### Record excerpts
-- Opening Marker --

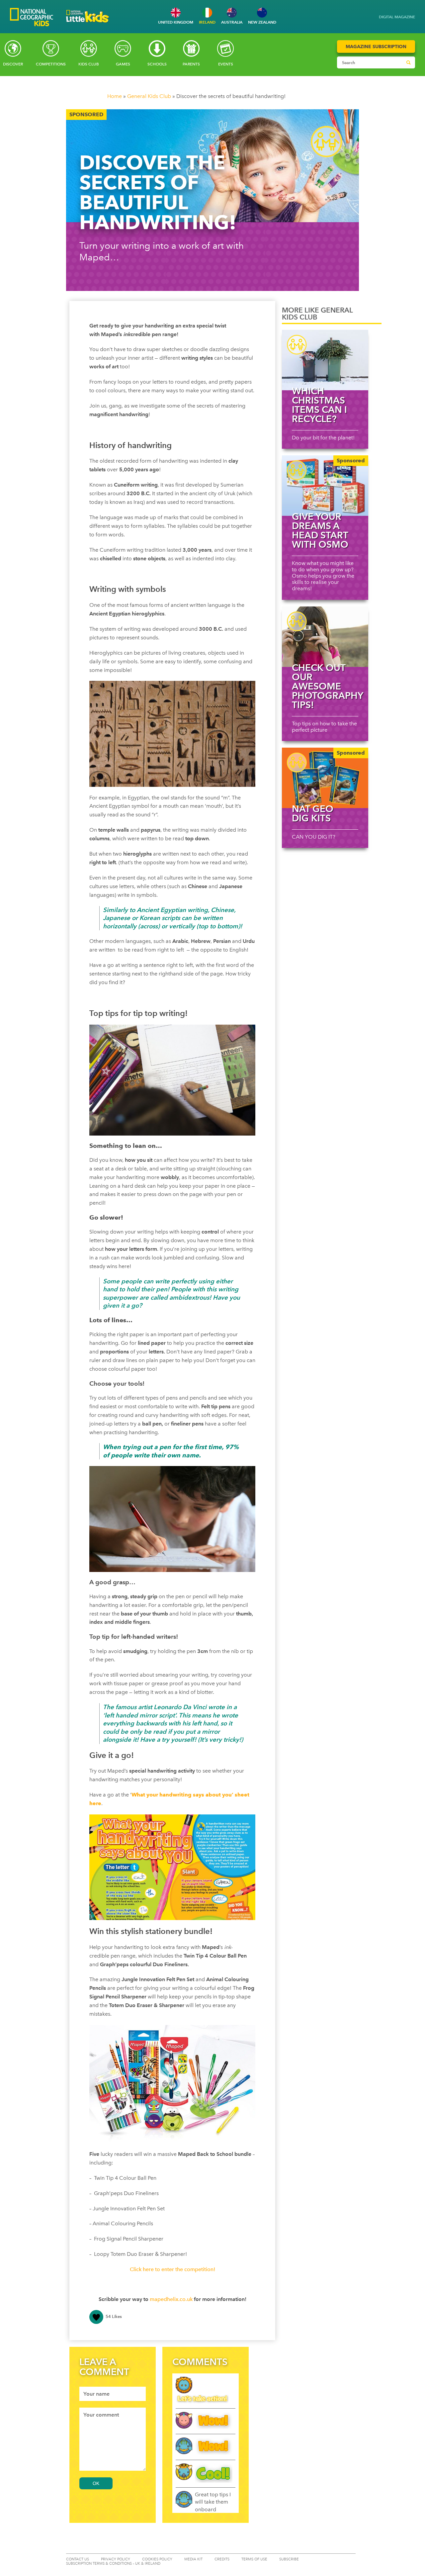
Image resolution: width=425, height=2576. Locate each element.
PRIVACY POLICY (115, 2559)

-- Closing Marker --
-- Opening Marker --

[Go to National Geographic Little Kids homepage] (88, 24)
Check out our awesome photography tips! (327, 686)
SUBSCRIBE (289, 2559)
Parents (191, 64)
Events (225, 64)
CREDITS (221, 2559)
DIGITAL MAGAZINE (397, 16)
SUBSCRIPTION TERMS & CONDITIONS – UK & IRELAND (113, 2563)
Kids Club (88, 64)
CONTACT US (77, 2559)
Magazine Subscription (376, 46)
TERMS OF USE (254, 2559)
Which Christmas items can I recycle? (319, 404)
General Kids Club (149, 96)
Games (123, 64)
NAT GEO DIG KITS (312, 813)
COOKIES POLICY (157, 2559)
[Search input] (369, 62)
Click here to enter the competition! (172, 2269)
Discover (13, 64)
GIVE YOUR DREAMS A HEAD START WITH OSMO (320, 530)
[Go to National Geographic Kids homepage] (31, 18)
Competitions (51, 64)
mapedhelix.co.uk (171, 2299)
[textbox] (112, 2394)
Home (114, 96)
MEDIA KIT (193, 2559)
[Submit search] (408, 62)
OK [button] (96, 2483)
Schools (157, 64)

-- Closing Marker --

### Exercise details
From the listing above, repeat exactly the lines starting at the line that includes "Image resolution: width=425, height=2576." and ending at the line that includes "PRIVACY POLICY (115, 2559)", with nothing outside that span.

### Worked solution
Image resolution: width=425, height=2576. Locate each element.
PRIVACY POLICY (115, 2559)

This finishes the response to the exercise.